* _PAGE EXCERPT_
_____

This article focuses on the privacy implications of advertising on social media, mobile apps, and games directed at children. Academic research on children’s privacy has primarily focused on the safety risks involved in sharing personal information on the Internet, leaving market forces (such as commercial data collection) as a less discussed aspect of children’s privacy. Yet, children’s privacy in the digital era cannot be fully understood without examining marketing practices, especially in the context of “big data.” As children increasingly consume content on an ever-expanding variety of digital devices, media and advertising industries are creating new ways to track their behaviors and target them with personalized content and marketing messages based on individual profiles. The advent of the so-called Internet of Things, with its ubiquitous sensors, is expanding these data collection and profiling practices. These trends raise serious concerns about digital dossiers that could follow young people into adulthood, affecting their access to education, employment, health care, and financial services. Although US privacy law provides some safeguards for children younger than 13 years old online, adolescents are afforded no such protections. Moreover, scholarship on children and privacy continues to lag behind the changes taking place in global media, advertising, and technology. This article proposes collaboration among researchers from a range of fields that will enable cross-disciplinary studies addressing not only the developmental issues related to different age groups but also the design of digital media platforms and the strategies used to influence young people.

_____

* _EXERCISE DATA_
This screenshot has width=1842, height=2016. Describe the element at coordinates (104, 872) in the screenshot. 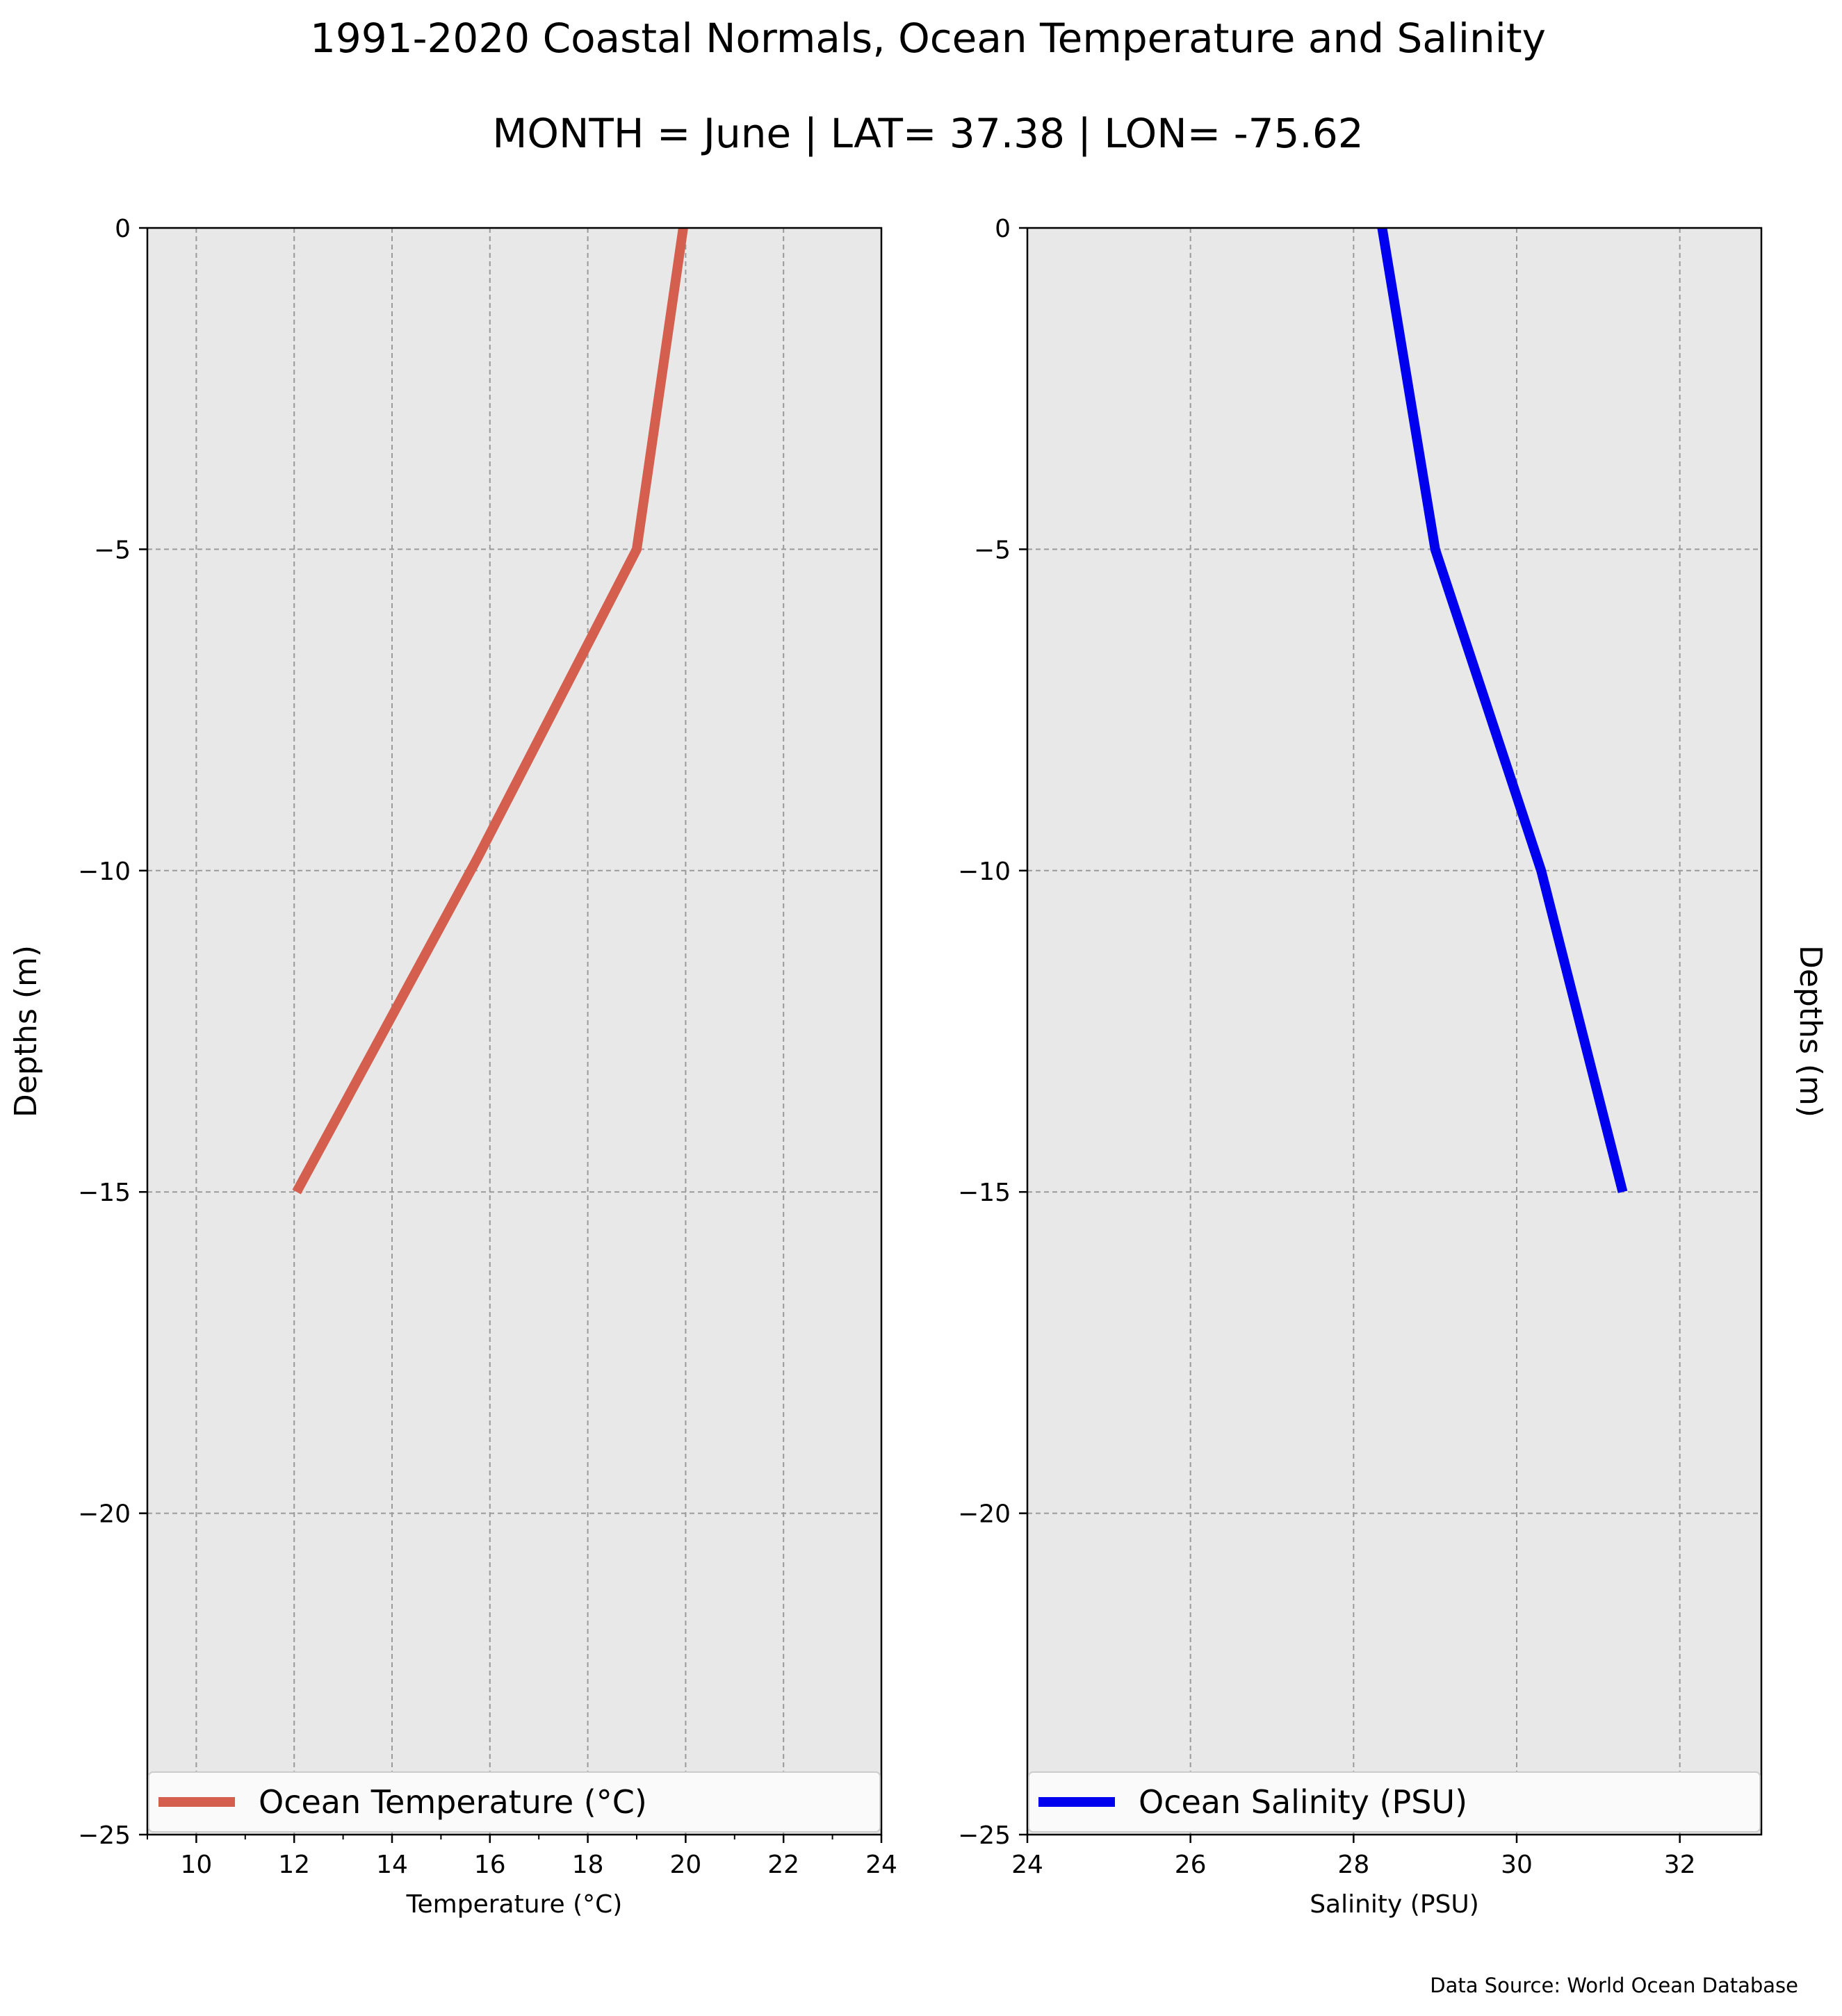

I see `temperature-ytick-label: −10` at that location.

_____

* _INSTRUCTION A_
Translate this sentence from the passage on children's privacy in digital advertising into Spanish: "The advent of the so-called Internet of Things, with its ubiquitous sensors, is expanding these data collection and profiling practices."
* _INSTRUCTION B_
Summarize the passage on children's privacy in digital advertising in three sentences.

* _ANSWER A_
La llegada del llamado Internet de las cosas, con sus sensores omnipresentes, está ampliando estas prácticas de recopilación de datos y elaboración de perfiles.

* _ANSWER B_
The article examines the privacy implications of advertising aimed at children on social media, mobile apps, and games, a commercial side of children's privacy that research focused on safety risks has left less discussed. It warns that tracking and profiling could produce digital dossiers affecting young people's later access to education, employment, health care, and financial services, while US privacy law protects children younger than 13 online but not adolescents. It proposes cross-disciplinary research covering age-related developmental issues, the design of digital media platforms, and the strategies used to influence young people.